Pada usia tujuh tahun, Moshe menyelesaikan SMP
dan SMA di rumah. Chien selanjutnya mendaftarkan Moshe ke East Los Angeles
Community College, tetapi ditolak karena dia dianggap terlalu kecil. Dengan
pengurangan untuk melihat televisi dan bermain videogame,perkembangannya mulai
pesat, dia mulai memenangkan kontes internasional seni bela diri, belajar untuk
menyelam. Pada usia delapan tahun, Moshe mendaftar lagi dan diterima setelah
lulus ujian masuk.
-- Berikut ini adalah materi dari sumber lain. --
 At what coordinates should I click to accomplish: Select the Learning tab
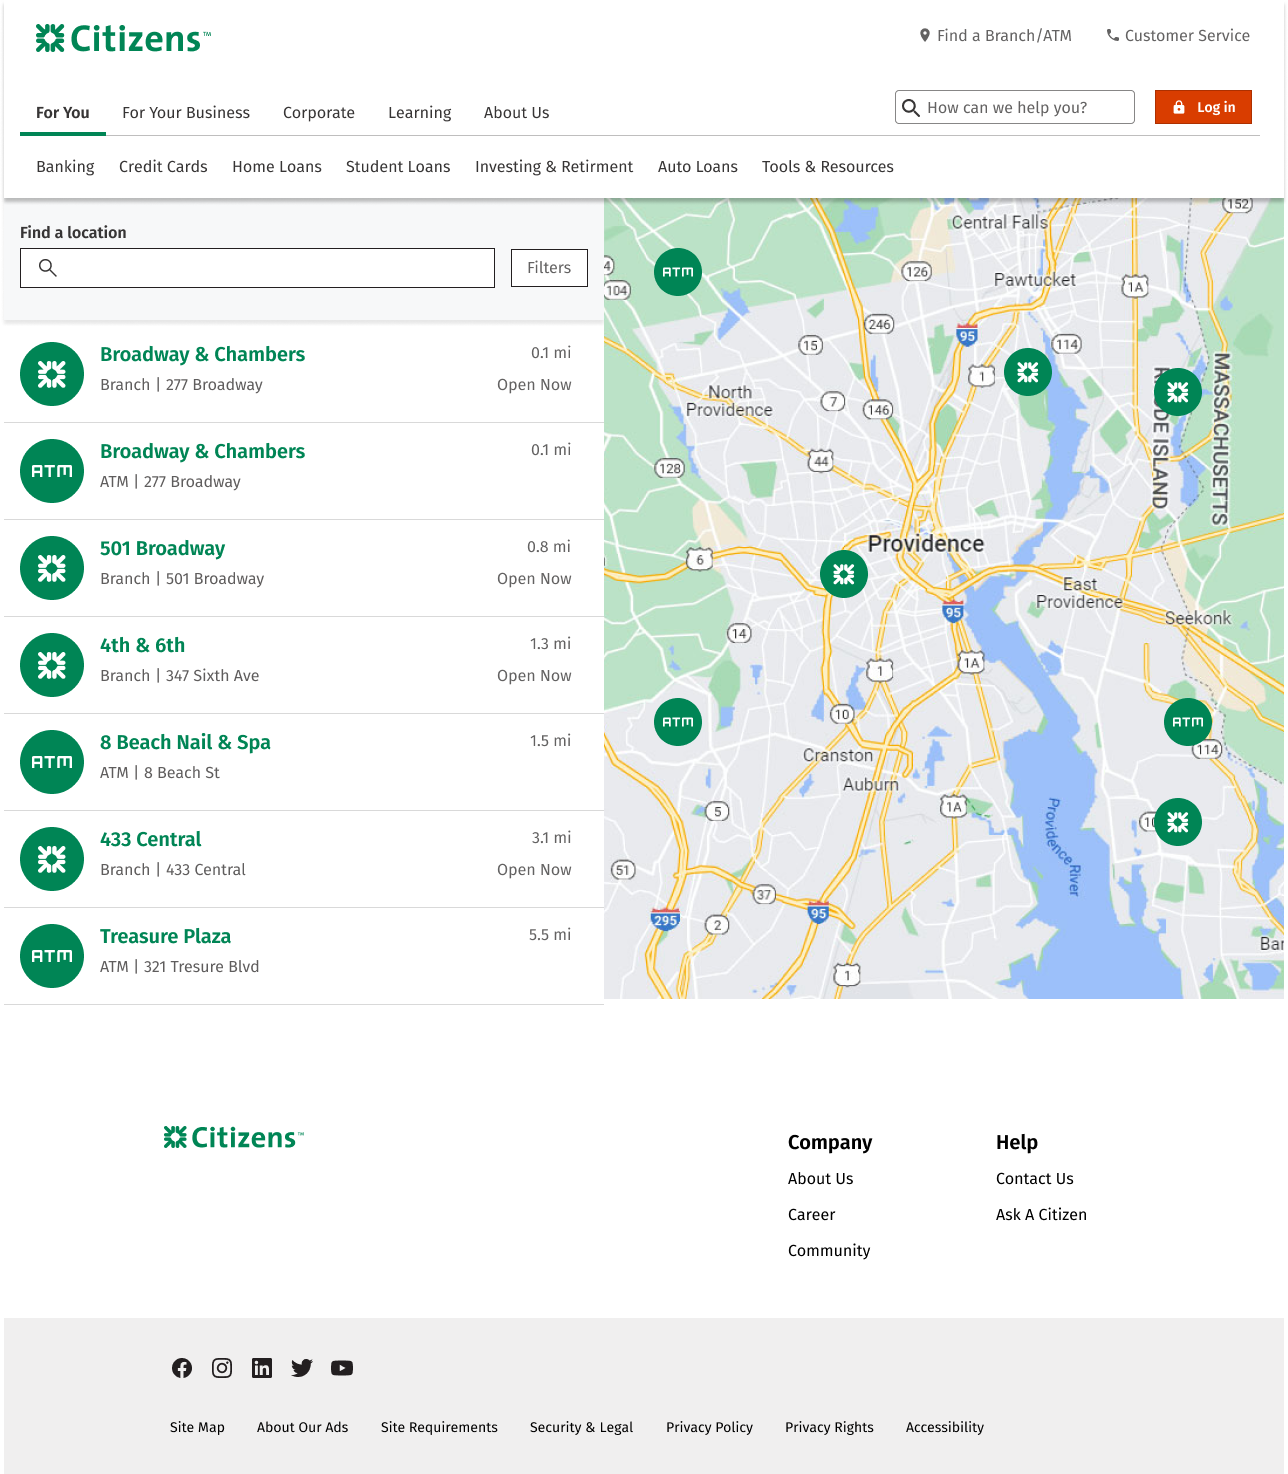pyautogui.click(x=419, y=113)
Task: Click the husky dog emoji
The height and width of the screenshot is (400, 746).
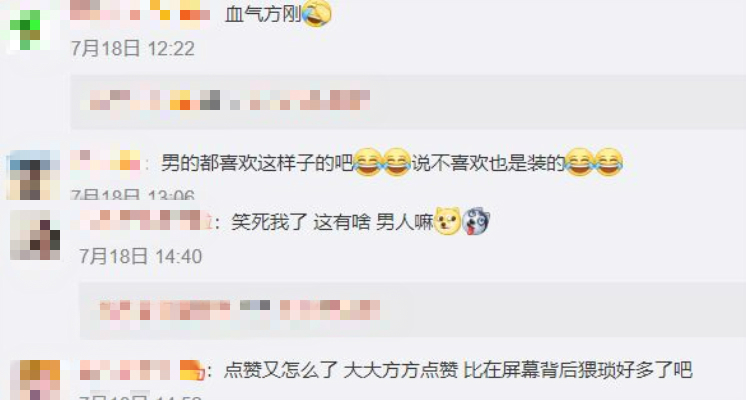Action: (x=476, y=221)
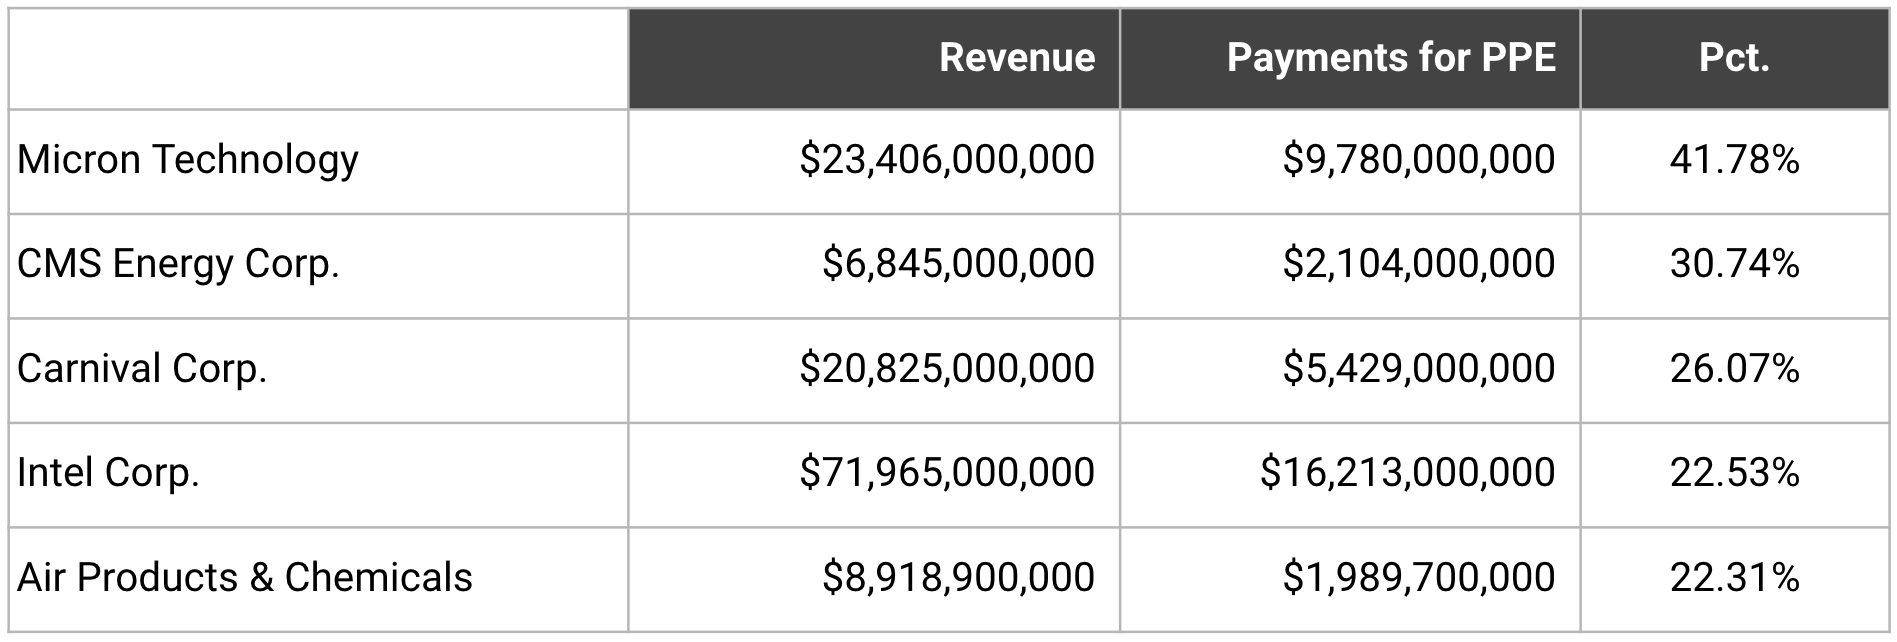Click the 26.07% percentage cell
The height and width of the screenshot is (642, 1897).
point(1733,369)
Awalnya dia hanya boleh mengikuti dua kelas yakni matematika
dan fisika. Namun, setelah Moshe selalu mendapatkan nilai A plus, ia
diperbolehkan mengikuti kelas lain. Ketika Moshe mulai kuliah di usia 8 tahun,
dia adalah siswa termuda di kelasnya. Namun, dia mampu memberikan les privat
kepada teman-teman sekelasnya yang berusia 19 hingga 20 tahun dalam mata
pelajaran matematika dan fisika. Moshe menyelesaikan kuliahnya di bidang
matematika di East Los Angeles Community College di usia 11 tahun. Indeks
Prestasi (IP)-nya pun sempurna dengan IPK 4,0.
Keberhasilannya
hingga saat ini sangat besar ditopang oleh peran dari orang tuanya yang hebat
yang begitu mencintai dan menyayangi anaknya. Orang Tua Moshe paham betul akan
hal tersebut, hingga mereka totalitas dalam mendidik anak. Apalagi ketika
homeschooling mereka pilih untuk masa depan anak tercintanya. Hal tersebut
mengharuskan Ibunda Moshe yang notabene lulusan MBA harus rela berhenti bekerja
dan menjadi guru sekaligus teman bagi putranya.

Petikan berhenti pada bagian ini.